# Your objective:
Gather every line below where "pixels" appears.

---- Source data

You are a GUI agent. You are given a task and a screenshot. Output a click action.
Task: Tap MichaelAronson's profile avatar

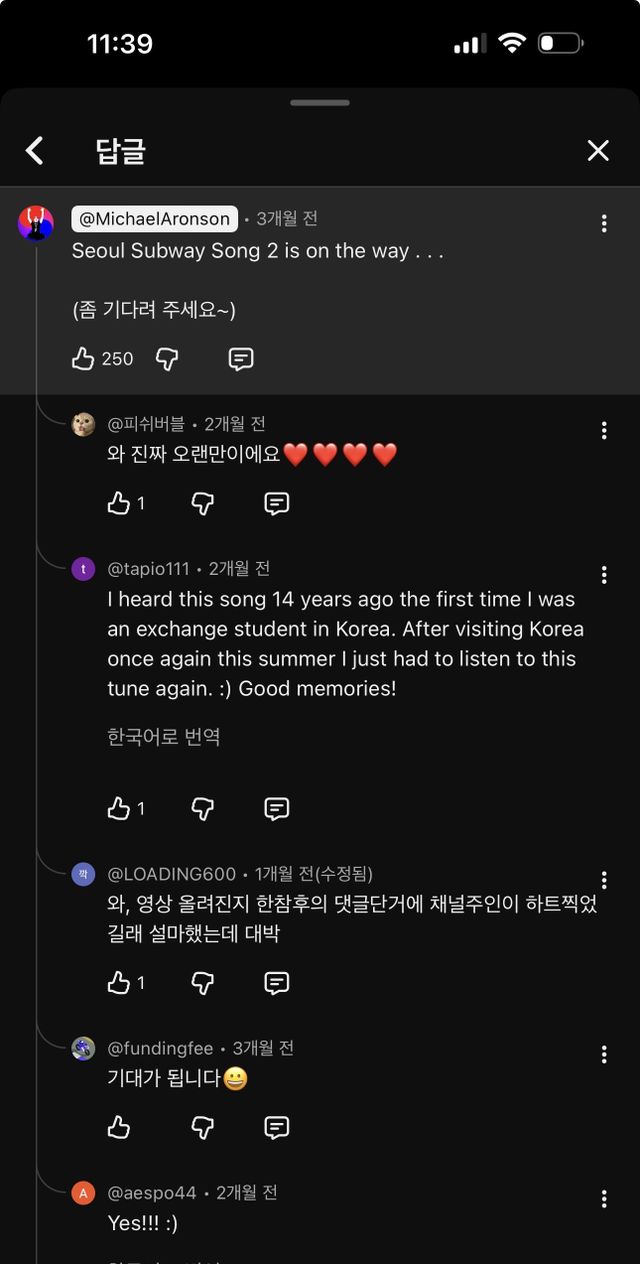[36, 223]
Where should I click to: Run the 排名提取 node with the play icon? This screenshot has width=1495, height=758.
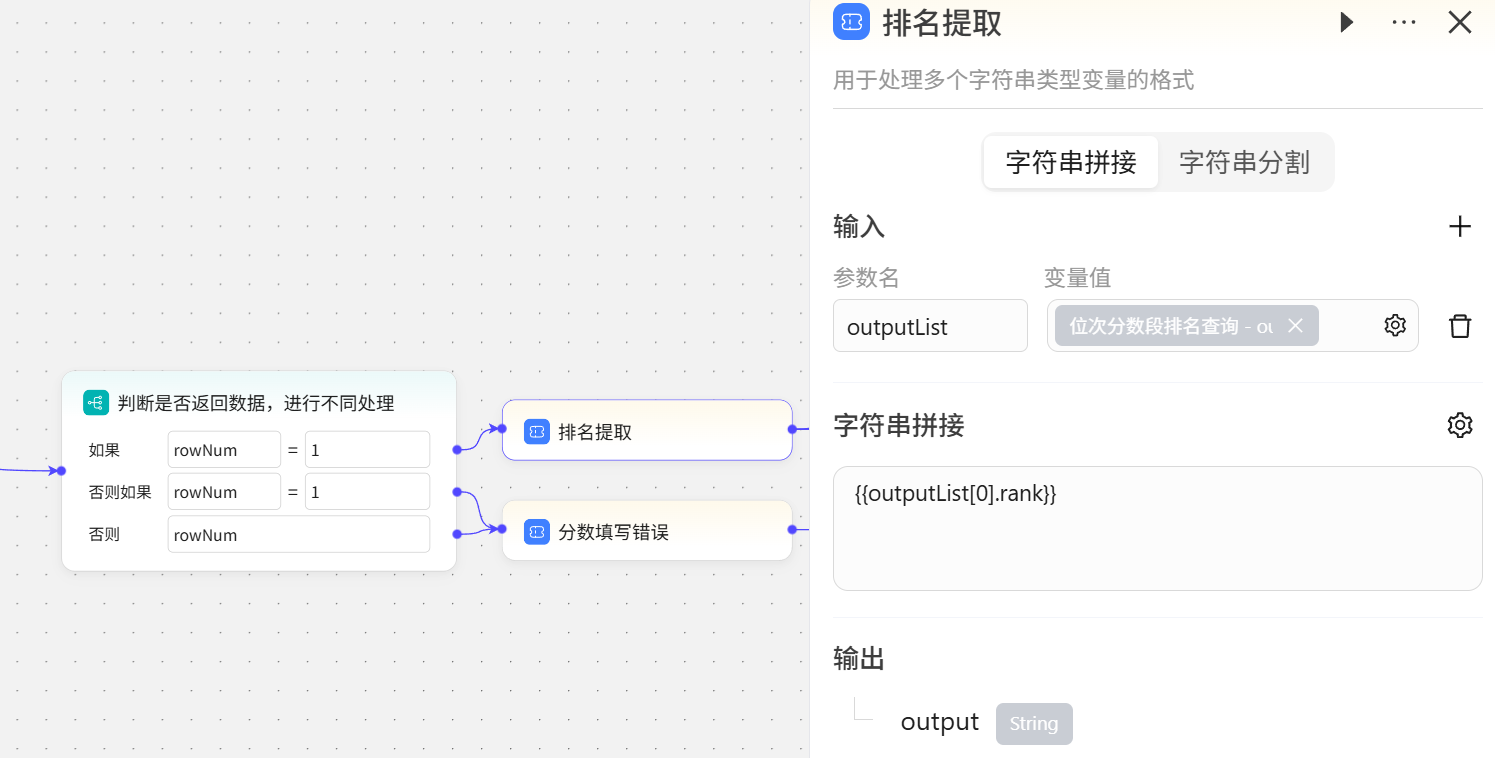[1346, 22]
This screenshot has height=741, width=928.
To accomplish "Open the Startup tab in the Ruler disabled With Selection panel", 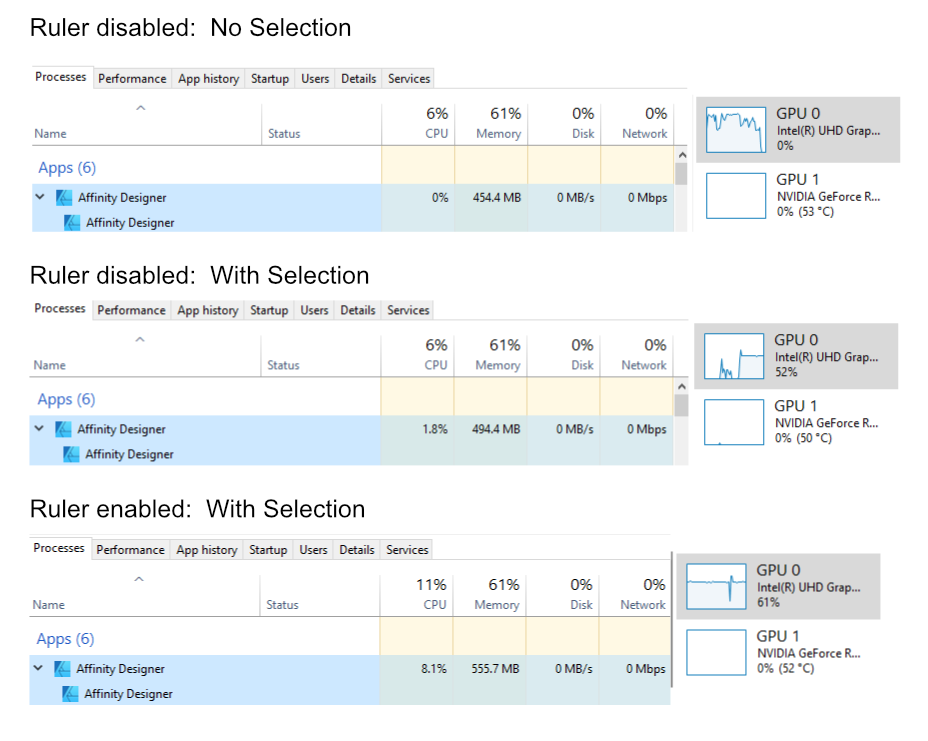I will pos(269,311).
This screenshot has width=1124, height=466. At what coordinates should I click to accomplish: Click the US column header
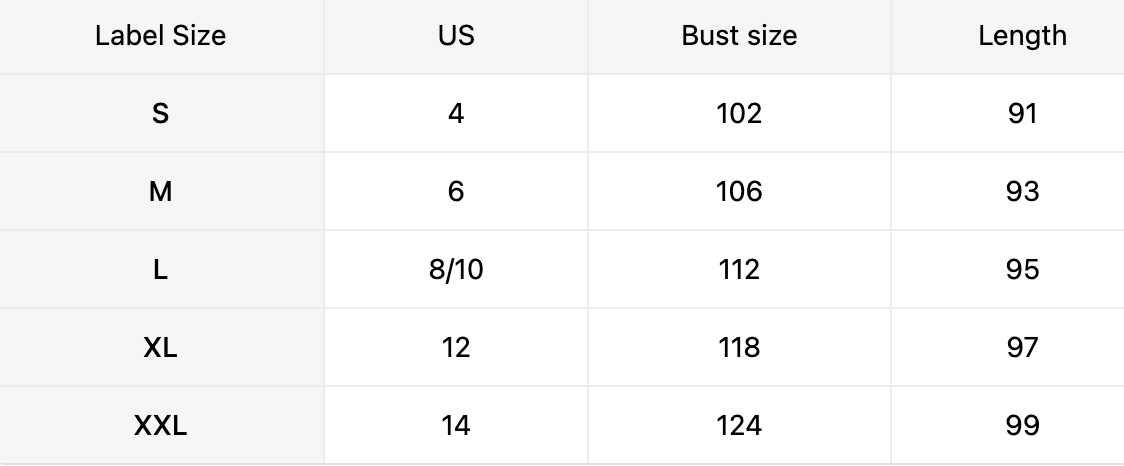tap(456, 36)
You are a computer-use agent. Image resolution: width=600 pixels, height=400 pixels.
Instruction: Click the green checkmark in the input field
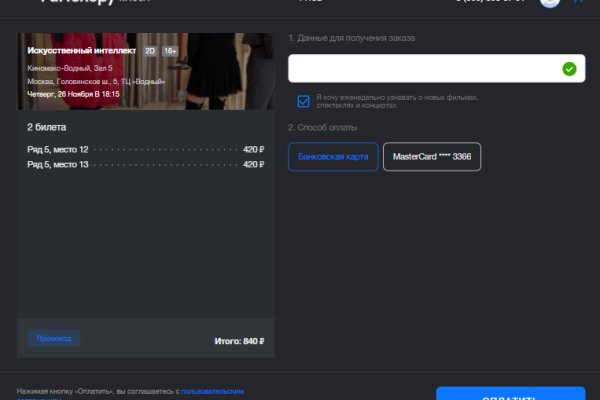tap(569, 69)
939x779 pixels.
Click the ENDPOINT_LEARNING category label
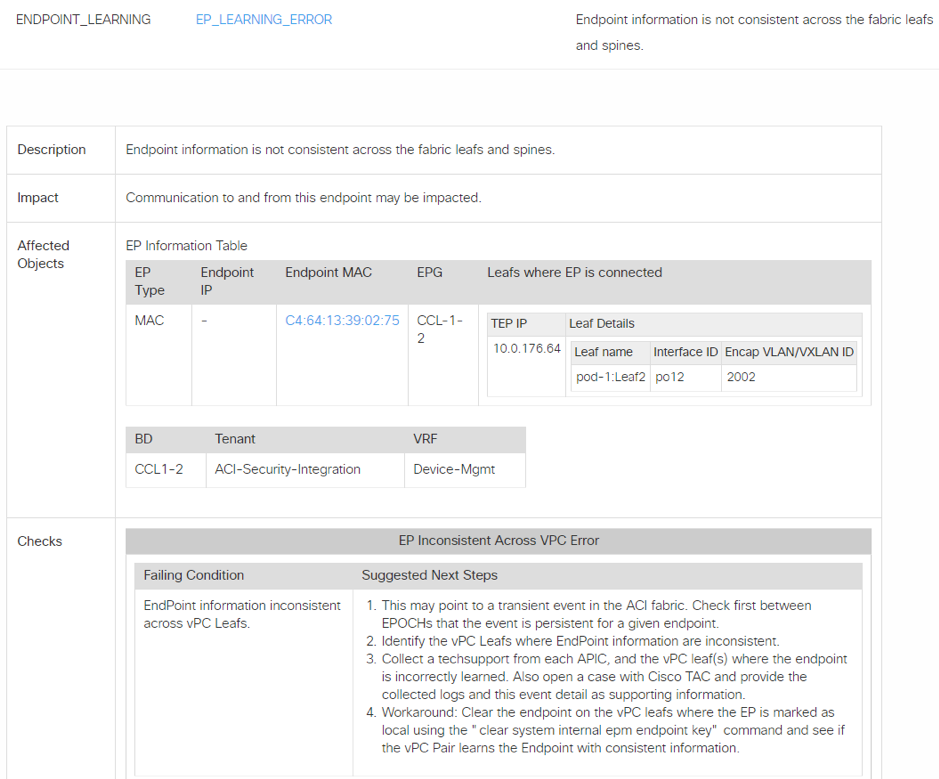pos(83,19)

--------

# Reply to the exercise:
You are a computer-use agent. Image resolution: width=600 pixels, height=400 pixels.
939x779 pixels.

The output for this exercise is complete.